Le costellazioni familiari sistemiche sono una tecnica terapeutica messa appunto dallo psicologo Bert Hellinger negli anni 80, differente dalla psicoterapia tradizionale ma senza porsi in conflitto o sostituzione di essa.

Alla base vi è la convinzione fenomenologica che molte malattie dell’individuo, traumi e drammi famigliari si fondano su antecedenti sintomatologie derivanti o formatisi in ambito generazionale.

Il cuore della tecnica consiste nell’identificare un “Campo di Coscienza collettivo” o un “Campo Familiare Informato” che al di là del tempo continua a mantenere intatti e inalterati tutti gli avvenimenti accaduti un una determinata famiglia o sistema di figure importanti per l’individuo ed antenati.

Quindi, a prescindere dalla Volontà dell’individuo, gli eventi assorbiti e registrati nel campo di coscienza collettivo, tendono a reiterarsi lungo la linea genealogica, nel tentativo di riparare il “danno ” (irretimento) originale; tramandandosi a volte in maniera diretta, altri in maniera più indiretta (coinvolgendo quindi figure con rapporti di parentela di vario grado).

Nella “Costellazione” il Facilitatore è colui che gioca un ruolo primario nel condurre la stessa.
Il cliente porta il proprio “tema” famigliare (il proprio vissuto), e una parte del pubblico interviene come “rappresentate” dei differenti ruoli assegnati dal Facilitatore.

Il dramma famigliare viene pertanto inscenato, ma non recitato, poiché i rappresentanti non sono mossi a compiere certi specifici movimenti dalla propria idea, disegno o capacità recitativa; ma è il Capo di coscienza collettivo ad agire tramite essi.

Il trauma originario viene pertanto rivisto e rivissuto con l’obbiettivo di identificare l’irretimento, portare consapevolezza, equilibrio, armonia all’interno del campo di coscienza famigliare e ovviamente della famiglia stessa.

Successivamente a Hellinger anche Anne Schützenberger sviluppò una teoria analoga alle costellazioni familiari, chiamata “Sindrome degli Antenati”.

Una decina di anni dopo le psicoterapeute Doris e Lise Langlois, misero a punto un’altra tecnica simile, dandole il nome di “psicogenealogia”.

Attualmente le Costellazioni famigliari sistemiche hanno ottenuto molta attenzione e contributo da parte di differenti ricercatori, ricevendo apporti in differenti direzioni verso modelli di sviluppo e metodologie più confacenti allo studioso e facilitatore di riferimento.

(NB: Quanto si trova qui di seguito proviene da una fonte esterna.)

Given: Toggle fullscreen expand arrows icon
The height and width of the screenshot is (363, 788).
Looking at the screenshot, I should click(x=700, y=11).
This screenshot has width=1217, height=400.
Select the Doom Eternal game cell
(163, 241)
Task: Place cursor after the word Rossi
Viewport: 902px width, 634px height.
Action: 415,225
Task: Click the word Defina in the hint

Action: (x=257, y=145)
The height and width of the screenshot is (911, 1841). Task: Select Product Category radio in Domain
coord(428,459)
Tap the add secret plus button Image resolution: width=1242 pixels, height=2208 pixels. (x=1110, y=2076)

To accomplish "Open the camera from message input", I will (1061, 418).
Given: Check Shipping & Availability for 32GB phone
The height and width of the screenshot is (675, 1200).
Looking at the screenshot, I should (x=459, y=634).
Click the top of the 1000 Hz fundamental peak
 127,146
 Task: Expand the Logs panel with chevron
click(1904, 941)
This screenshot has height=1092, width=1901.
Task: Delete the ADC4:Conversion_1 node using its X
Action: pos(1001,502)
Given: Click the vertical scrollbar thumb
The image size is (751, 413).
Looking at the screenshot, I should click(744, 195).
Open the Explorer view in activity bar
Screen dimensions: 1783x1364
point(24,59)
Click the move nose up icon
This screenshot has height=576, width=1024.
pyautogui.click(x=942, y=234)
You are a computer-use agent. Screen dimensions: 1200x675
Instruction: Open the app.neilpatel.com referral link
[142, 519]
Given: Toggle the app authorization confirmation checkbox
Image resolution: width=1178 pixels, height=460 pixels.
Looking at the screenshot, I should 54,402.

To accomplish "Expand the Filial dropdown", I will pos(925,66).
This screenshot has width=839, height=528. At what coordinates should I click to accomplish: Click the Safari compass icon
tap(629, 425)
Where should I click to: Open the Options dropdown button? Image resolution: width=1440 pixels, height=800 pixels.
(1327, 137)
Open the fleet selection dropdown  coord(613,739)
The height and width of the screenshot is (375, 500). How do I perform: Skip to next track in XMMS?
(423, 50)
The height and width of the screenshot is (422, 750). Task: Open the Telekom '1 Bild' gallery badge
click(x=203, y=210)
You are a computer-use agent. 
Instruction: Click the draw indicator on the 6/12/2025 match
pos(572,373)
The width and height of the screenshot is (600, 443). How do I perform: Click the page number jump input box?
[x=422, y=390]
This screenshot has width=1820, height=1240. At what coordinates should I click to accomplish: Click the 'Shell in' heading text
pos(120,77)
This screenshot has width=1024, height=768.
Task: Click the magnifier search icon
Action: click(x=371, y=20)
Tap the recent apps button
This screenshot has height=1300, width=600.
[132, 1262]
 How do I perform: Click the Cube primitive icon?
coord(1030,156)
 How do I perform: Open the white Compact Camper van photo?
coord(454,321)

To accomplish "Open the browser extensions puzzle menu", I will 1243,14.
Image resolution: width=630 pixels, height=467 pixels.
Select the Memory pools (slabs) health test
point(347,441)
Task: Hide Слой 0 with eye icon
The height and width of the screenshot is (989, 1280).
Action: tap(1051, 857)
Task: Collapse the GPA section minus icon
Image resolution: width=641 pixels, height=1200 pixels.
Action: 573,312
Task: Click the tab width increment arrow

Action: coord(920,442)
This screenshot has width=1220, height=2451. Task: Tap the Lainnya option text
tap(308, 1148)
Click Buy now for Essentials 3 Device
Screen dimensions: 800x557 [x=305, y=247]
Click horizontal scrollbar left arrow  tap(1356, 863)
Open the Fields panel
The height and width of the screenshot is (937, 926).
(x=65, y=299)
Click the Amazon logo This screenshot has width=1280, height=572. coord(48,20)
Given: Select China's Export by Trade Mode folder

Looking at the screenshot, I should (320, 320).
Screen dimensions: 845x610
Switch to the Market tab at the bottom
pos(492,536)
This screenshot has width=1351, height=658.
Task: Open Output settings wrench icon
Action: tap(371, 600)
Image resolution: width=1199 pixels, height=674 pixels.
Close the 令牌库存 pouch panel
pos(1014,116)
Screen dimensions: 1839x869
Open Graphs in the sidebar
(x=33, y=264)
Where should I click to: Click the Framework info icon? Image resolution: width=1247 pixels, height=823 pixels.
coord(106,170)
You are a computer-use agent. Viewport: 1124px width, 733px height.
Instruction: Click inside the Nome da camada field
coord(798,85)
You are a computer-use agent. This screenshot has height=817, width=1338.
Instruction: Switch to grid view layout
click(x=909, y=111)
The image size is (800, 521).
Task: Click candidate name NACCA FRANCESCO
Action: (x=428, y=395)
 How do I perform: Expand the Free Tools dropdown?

Le costellazioni Familiari ci offrono la possibilità di comprendere, facendoci fare esperienza diretta e concreta, che nessun essere umano è un’entità isolata senza legami e che siamo tutti connessi oltre la nostra comprensione della realtà ordinaria.

Le costellazioni Familiari ci consentono di conoscerci più profondamente attraverso la storia della famiglia di origine, della famiglia attuale e dei nostri antenati anche se non li abbiamo conosciuti personalmente.

E’ un metodo che ci aiuta ad aprire il cuore a coloro che sono venuti prima di noi e che hanno influenzato la nostra vita senza che ce ne rendessimo conto.

NOTA:
Le Costellazioni familiari non sono psicoterapia nè sono riconosciute dalla Medicina Ufficiale. Hanno un valore di tipo spirituale, uno strumento di risveglio della coscienza efficace e affermato in tutto il mondo. Al loro sviluppo hanno contribuito elementi diversi confluiti nell’opera di Hellinger e di innumerevoli altri operatori: la Primal therapy di Arthur Janov, la Gestalt, la PNL, la Terapia familiare di R. McClendon e L. Kadis, lo Psicodramma di Moreno e il lavoro di Virginia Satir, oltre alle conoscenze apprese da Hellinger mentre era missionario in Sudafrica presso gli Zulu, da cui si evince la connessione con lo sciamanesimo e la concezione tribale ed animista che ne consente la piena comprensione.